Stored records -
....................

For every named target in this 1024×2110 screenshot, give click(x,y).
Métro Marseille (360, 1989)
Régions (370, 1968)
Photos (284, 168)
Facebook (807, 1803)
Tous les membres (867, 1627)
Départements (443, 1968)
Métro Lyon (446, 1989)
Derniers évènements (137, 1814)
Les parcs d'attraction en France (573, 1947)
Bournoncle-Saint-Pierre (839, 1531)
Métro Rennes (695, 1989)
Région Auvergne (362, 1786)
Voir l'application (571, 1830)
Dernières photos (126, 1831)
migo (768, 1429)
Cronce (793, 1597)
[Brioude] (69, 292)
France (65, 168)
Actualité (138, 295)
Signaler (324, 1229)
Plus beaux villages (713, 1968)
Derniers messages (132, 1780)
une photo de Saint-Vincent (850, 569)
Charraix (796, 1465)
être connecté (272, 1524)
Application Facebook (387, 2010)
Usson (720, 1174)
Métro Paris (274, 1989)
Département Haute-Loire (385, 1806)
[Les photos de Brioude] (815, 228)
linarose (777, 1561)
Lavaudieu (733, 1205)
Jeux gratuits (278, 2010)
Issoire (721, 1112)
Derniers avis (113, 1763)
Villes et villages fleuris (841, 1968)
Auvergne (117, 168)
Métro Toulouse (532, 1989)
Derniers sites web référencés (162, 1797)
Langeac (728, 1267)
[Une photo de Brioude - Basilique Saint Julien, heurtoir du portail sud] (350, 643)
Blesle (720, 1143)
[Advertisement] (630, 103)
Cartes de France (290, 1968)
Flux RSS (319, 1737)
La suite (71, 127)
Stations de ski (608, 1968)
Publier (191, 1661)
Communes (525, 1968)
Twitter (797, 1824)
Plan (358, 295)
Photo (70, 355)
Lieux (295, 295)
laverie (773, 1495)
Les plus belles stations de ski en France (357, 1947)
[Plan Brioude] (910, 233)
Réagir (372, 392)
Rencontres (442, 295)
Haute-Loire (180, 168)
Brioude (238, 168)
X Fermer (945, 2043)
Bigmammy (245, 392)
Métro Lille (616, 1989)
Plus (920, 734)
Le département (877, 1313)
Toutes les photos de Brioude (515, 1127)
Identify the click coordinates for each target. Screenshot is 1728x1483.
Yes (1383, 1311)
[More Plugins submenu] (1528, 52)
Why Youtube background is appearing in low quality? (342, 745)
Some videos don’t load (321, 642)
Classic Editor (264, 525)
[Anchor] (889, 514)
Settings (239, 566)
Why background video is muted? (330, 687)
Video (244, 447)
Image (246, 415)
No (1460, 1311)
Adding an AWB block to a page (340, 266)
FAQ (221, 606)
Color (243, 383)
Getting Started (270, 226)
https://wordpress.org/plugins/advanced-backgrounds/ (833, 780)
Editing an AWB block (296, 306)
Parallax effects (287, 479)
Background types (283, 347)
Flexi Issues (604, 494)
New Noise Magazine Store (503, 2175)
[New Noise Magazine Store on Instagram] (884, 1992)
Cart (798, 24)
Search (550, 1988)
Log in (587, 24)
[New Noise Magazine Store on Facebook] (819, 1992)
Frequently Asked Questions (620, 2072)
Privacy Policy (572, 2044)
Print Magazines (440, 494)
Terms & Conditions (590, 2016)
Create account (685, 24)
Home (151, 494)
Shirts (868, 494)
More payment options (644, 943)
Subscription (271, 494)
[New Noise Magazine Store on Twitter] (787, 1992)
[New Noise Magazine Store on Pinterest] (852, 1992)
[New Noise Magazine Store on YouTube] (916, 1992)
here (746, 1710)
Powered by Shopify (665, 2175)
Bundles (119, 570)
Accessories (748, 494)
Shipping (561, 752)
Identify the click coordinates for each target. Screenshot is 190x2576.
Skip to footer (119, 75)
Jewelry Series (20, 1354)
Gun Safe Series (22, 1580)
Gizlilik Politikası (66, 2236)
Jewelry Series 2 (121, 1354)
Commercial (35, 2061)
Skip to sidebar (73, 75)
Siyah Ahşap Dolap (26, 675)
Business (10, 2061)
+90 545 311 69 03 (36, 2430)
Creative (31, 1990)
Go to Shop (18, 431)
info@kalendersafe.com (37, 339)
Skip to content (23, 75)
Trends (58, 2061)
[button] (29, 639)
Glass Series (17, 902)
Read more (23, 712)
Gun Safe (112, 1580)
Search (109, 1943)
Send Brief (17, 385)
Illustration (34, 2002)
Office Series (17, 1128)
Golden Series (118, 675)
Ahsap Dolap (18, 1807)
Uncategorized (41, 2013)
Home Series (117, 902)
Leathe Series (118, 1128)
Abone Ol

....................

In full and word for word, repeat the records.

For every named target in this 1024×2110 screenshot, give click(x,y).
Métro Marseille (360, 1989)
Régions (370, 1968)
Photos (284, 168)
Facebook (807, 1803)
Tous les membres (867, 1627)
Départements (443, 1968)
Métro Lyon (446, 1989)
Derniers évènements (137, 1814)
Les parcs d'attraction en France (573, 1947)
Bournoncle-Saint-Pierre (839, 1531)
Métro Rennes (695, 1989)
Région Auvergne (362, 1786)
Voir l'application (571, 1830)
Dernières photos (126, 1831)
migo (768, 1429)
Cronce (793, 1597)
[Brioude] (69, 292)
France (65, 168)
Actualité (138, 295)
Signaler (324, 1229)
Plus beaux villages (713, 1968)
Derniers messages (132, 1780)
une photo de Saint-Vincent (850, 569)
Charraix (796, 1465)
être connecté (272, 1524)
Application Facebook (387, 2010)
Usson (720, 1174)
Métro Paris (274, 1989)
Département Haute-Loire (385, 1806)
[Les photos de Brioude] (815, 228)
linarose (777, 1561)
Lavaudieu (733, 1205)
Jeux gratuits (278, 2010)
Issoire (721, 1112)
Derniers avis (113, 1763)
Villes et villages fleuris (841, 1968)
Auvergne (117, 168)
Métro Toulouse (532, 1989)
Derniers sites web référencés (162, 1797)
Langeac (728, 1267)
[Une photo de Brioude - Basilique Saint Julien, heurtoir du portail sud] (350, 643)
Blesle (720, 1143)
[Advertisement] (630, 103)
Cartes de France (290, 1968)
Flux RSS (319, 1737)
La suite (71, 127)
Stations de ski (608, 1968)
Publier (191, 1661)
Communes (525, 1968)
Twitter (797, 1824)
Plan (358, 295)
Photo (70, 355)
Lieux (295, 295)
laverie (773, 1495)
Les plus belles stations de ski en France (357, 1947)
[Plan Brioude] (910, 233)
Réagir (372, 392)
Rencontres (442, 295)
Haute-Loire (180, 168)
Brioude (238, 168)
X Fermer (945, 2043)
Bigmammy (245, 392)
Métro Lille (616, 1989)
Plus (920, 734)
Le département (877, 1313)
Toutes les photos de Brioude (515, 1127)
Identify the click coordinates for each target. Screenshot is 1728x1483.
Yes (1383, 1311)
[More Plugins submenu] (1528, 52)
Why Youtube background is appearing in low quality? (342, 745)
Some videos don’t load (321, 642)
Classic Editor (264, 525)
[Anchor] (889, 514)
Settings (239, 566)
Why background video is muted? (330, 687)
Video (244, 447)
Image (246, 415)
No (1460, 1311)
Adding an AWB block to a page (340, 266)
FAQ (221, 606)
Color (243, 383)
Getting Started (270, 226)
https://wordpress.org/plugins/advanced-backgrounds/ (833, 780)
Editing an AWB block (296, 306)
Parallax effects (287, 479)
Background types (283, 347)
Flexi Issues (604, 494)
New Noise Magazine Store (503, 2175)
[New Noise Magazine Store on Instagram] (884, 1992)
Cart (798, 24)
Search (550, 1988)
Log in (587, 24)
[New Noise Magazine Store on Facebook] (819, 1992)
Frequently Asked Questions (620, 2072)
Privacy Policy (572, 2044)
Print Magazines (440, 494)
Terms & Conditions (590, 2016)
Create account (685, 24)
Home (151, 494)
Shirts (868, 494)
More payment options (644, 943)
Subscription (271, 494)
[New Noise Magazine Store on Twitter] (787, 1992)
[New Noise Magazine Store on Pinterest] (852, 1992)
[New Noise Magazine Store on YouTube] (916, 1992)
here (746, 1710)
Powered by Shopify (665, 2175)
Bundles (119, 570)
Accessories (748, 494)
Shipping (561, 752)
Identify the click coordinates for each target. Screenshot is 190x2576.
Skip to footer (119, 75)
Jewelry Series (20, 1354)
Gun Safe Series (22, 1580)
Gizlilik Politikası (66, 2236)
Jewelry Series 2 (121, 1354)
Commercial (35, 2061)
Skip to sidebar (73, 75)
Siyah Ahşap Dolap (26, 675)
Business (10, 2061)
+90 545 311 69 03 (36, 2430)
Creative (31, 1990)
Go to Shop (18, 431)
info@kalendersafe.com (37, 339)
Skip to content (23, 75)
Trends (58, 2061)
[button] (29, 639)
Glass Series (17, 902)
Read more (23, 712)
Gun Safe (112, 1580)
Search (109, 1943)
Send Brief (17, 385)
Illustration (34, 2002)
Office Series (17, 1128)
Golden Series (118, 675)
Ahsap Dolap (18, 1807)
Uncategorized (41, 2013)
Home Series (117, 902)
Leathe Series (118, 1128)
Abone Ol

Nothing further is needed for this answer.